Environment: Unequal air pollution exposure in the United States assessed
November 2, 2022
Populations in racially segregated communities in the USA may be more likely to be exposed to a form of air pollution with three times higher mass proportions of known toxic and carcinogenic metals, a study in Nature Communications suggests. The findings illustrate the disproportionate burden of air pollution faced by some populations and may help to inform regulations to reduce air pollution exposure.
Racially segregated communities represent the separation of populations by racial and ethnic groups, which results in a higher proportion of a certain racial or ethnic group living in a community than would be expected given the population over a larger area. Fine particulate matter (PM2.5) is a form of air pollution comprising chemical particles with a diameter of less than 2.5 micrometres. Previous research has shown a disproportionate exposure to air pollution among populations in the United States, particularly through exposure to PM2.5. However, little is known about the distribution of exposure amongst racially segregated communities to specific toxic chemical elements contained in PM2.5.
John Kodros and colleagues combined air pollution monitoring and American Community Survey data from 2014–2019 to assess air pollution exposure across the USA. They found that communities with a high degree of racial residential segregation are exposed to concentrations of total fine particulate matter that are two times higher and concentrations of metals from anthropogenic sources over ten times higher. The authors also suggest that these communities were exposed to a more toxic form of air pollution with a three times higher mass proportion of known toxic and carcinogenic metals — such as lead, nickel and chromium.

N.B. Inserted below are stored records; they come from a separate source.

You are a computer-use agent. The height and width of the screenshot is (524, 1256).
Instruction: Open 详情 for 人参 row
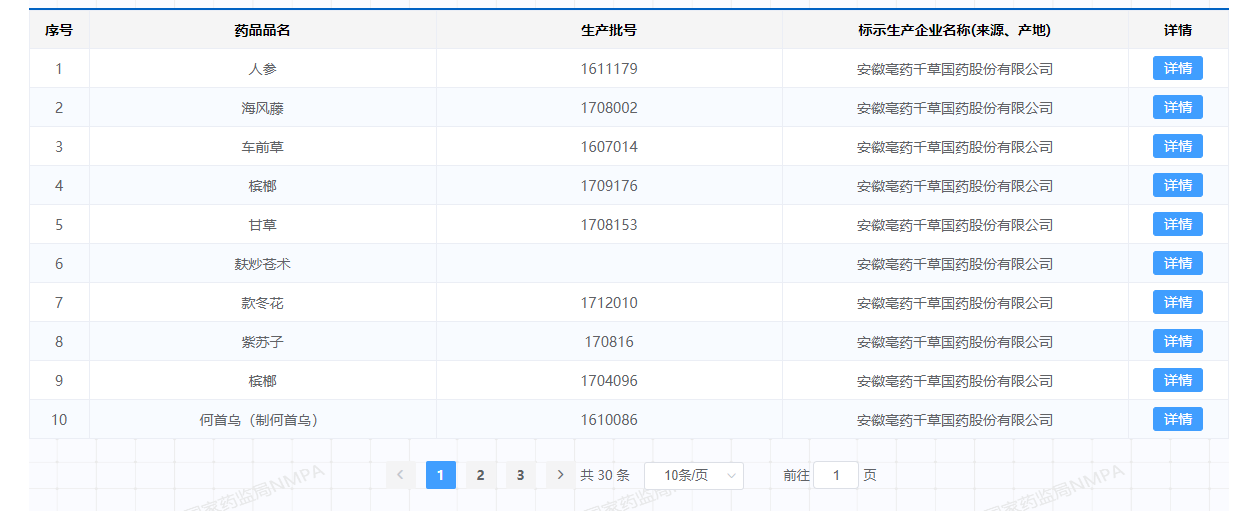click(1177, 69)
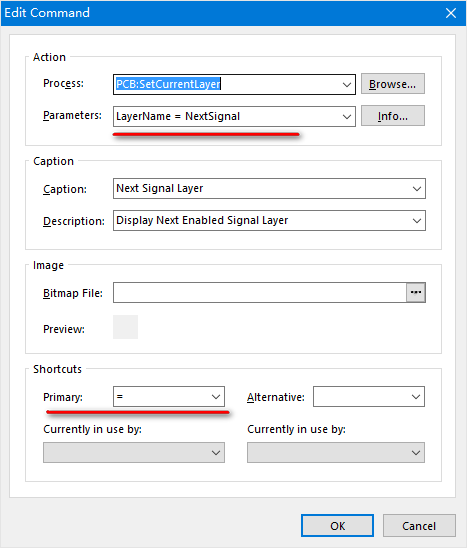
Task: Click the Info... button
Action: (x=393, y=116)
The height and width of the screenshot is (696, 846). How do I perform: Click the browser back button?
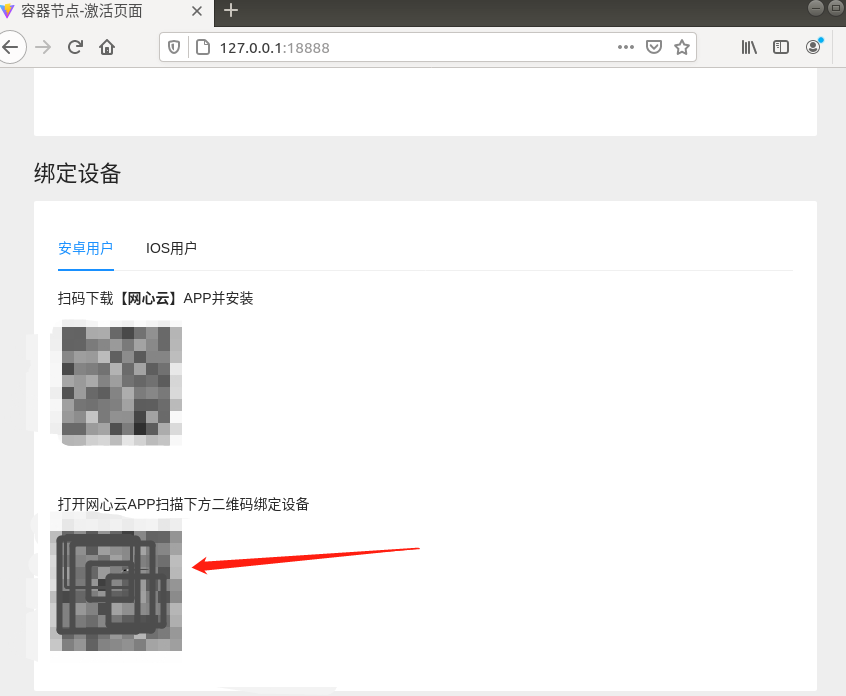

The authors note they found evidence that disproportionate exposure could be reduced through regulatory action and highlight that recent regulations on marine oil have reduced concentrations of vanadium and lessened the pollution risk faced by racially segregated communities. Although these regulations were not specifically designed to target vanadium, the authors argue this demonstrates the potential of regulations on anthropogenic metal emissions to reduce differences in air pollution exposure.